- Show that \(\sigma(n)\) is \(O(n^2)\) (compare to the sum of all integers).
- Use the formula for the sum of the first \(n\) perfect squares (often encountered in a Transition to Proof course or when first doing definite integrals in Calculus) and the previous exercise to show that the average value of \(\sigma(n)\) is Big Oh of \(n^2\). (This can be loosey-goosey.)
- Find a formula for the average value of the \(u\) and \(N\) functions (up through \(n\)), where \(u(n)=1\) for all \(n\) and \(N(n)=n\) for all \(n\).
- Finish the details of the proof that \(\tau\) is \(O(\sqrt[3]{x})\)
- Show that \(\tau(n)\) is not \(O(1)\). (Hint: that means there is no constant \(C\) such that \(\tau(n)\leq C\) always.)
- Why would it not contradict our theorem above that \(\frac{1}{n}\sum_{k=1}^n\tau(k)=O(\ln(n))\) to say that \(\tau(n)\) is not \(O(\ln(n))\)?
- Show that \(\tau(n)\) is not \(O(\ln(n))\). (Hint: look at numbers of the form \(6^k\), and compare \(\tau\) of these to any given multiple of the natural logarithm using calculus.)

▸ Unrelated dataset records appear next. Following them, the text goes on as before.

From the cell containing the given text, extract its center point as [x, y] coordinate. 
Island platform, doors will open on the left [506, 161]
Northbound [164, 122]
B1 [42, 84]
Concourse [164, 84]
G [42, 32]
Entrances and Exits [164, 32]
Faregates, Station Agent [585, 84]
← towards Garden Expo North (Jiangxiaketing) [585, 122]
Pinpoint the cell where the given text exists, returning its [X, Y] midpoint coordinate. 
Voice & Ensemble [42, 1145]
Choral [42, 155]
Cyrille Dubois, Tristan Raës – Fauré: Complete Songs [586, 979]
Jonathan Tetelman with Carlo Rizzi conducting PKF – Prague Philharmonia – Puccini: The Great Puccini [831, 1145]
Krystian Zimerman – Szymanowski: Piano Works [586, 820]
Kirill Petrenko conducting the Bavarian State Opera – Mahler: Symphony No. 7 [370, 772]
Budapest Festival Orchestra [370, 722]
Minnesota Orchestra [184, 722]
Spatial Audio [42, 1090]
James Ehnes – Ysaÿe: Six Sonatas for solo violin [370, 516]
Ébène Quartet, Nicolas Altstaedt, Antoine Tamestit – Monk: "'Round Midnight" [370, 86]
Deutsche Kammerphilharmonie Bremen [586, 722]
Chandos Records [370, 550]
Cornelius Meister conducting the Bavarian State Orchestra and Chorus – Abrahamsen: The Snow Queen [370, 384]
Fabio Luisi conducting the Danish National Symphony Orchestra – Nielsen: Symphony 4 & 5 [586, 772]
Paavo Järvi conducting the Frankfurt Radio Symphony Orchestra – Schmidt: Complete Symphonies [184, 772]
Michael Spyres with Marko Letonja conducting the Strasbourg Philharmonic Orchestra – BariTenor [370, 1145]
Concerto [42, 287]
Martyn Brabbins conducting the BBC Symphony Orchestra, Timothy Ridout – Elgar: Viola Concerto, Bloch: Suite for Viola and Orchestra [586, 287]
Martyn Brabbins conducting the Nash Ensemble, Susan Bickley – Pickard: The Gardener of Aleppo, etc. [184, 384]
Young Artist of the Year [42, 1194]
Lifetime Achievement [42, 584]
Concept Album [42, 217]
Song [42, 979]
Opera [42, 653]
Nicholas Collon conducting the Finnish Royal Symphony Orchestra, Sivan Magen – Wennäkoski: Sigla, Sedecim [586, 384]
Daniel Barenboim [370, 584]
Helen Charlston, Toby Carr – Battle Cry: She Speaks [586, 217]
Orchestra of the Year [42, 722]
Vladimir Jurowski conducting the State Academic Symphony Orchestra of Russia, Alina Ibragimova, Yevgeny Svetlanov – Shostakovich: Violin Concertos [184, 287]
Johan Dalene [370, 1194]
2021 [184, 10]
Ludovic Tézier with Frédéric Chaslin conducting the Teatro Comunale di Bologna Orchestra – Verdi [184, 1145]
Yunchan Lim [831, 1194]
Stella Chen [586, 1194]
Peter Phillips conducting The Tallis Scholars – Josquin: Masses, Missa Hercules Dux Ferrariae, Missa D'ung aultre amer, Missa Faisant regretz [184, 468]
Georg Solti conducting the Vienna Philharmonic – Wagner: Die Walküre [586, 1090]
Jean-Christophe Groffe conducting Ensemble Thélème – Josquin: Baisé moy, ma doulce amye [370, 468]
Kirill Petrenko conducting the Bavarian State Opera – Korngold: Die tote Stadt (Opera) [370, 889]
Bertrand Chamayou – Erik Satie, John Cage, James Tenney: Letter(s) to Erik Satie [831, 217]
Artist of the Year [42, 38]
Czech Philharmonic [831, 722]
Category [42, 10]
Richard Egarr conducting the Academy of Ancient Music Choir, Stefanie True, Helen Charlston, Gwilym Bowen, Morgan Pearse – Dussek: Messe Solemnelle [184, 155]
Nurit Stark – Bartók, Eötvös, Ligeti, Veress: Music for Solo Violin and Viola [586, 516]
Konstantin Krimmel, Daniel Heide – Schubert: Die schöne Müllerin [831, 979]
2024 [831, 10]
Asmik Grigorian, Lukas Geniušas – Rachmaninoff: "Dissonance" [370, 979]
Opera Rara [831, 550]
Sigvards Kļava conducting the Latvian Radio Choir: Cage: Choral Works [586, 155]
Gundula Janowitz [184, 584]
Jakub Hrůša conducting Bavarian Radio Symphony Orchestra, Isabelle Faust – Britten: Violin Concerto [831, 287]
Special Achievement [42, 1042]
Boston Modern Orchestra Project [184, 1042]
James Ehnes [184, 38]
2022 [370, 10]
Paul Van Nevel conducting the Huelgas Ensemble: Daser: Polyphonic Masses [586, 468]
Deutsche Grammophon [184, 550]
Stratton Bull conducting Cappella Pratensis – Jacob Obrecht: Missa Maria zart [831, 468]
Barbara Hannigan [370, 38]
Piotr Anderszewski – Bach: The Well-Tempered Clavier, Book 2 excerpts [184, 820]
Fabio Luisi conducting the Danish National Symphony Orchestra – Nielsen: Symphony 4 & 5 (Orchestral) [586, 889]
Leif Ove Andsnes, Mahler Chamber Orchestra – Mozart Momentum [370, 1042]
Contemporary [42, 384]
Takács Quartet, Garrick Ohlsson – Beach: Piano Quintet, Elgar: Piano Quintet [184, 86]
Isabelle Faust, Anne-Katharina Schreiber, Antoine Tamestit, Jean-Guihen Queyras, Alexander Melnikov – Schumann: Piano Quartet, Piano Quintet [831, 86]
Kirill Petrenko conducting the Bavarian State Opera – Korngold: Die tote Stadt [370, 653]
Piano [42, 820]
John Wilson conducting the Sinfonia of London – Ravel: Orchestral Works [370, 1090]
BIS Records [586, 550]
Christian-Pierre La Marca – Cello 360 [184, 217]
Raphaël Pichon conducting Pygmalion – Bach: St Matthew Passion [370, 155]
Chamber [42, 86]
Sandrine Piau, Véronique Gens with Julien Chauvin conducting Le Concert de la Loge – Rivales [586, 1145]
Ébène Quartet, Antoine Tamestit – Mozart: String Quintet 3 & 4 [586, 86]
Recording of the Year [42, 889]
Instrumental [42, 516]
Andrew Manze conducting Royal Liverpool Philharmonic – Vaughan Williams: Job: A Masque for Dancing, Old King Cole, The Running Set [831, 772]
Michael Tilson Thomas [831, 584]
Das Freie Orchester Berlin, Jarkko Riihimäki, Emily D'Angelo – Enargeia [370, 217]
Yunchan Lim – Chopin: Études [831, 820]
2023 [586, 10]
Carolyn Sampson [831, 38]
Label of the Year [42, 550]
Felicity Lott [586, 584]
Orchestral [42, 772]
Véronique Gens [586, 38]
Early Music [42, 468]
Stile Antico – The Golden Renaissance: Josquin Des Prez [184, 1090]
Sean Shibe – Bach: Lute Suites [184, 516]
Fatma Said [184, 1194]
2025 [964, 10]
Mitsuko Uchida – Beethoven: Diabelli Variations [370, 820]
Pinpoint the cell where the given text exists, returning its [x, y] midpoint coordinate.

- Find absolute bounds for \(\phi(n)\) (simple polynomial or log formulas in terms of \(n\)).
- Use data, graphs, whatever to conjecture what type of growth the average value of \(\phi\) has up to \(n\). Is it logarithmic, linear, quadratic, exponential, something else? Bonus if you find a coefficient for the growth!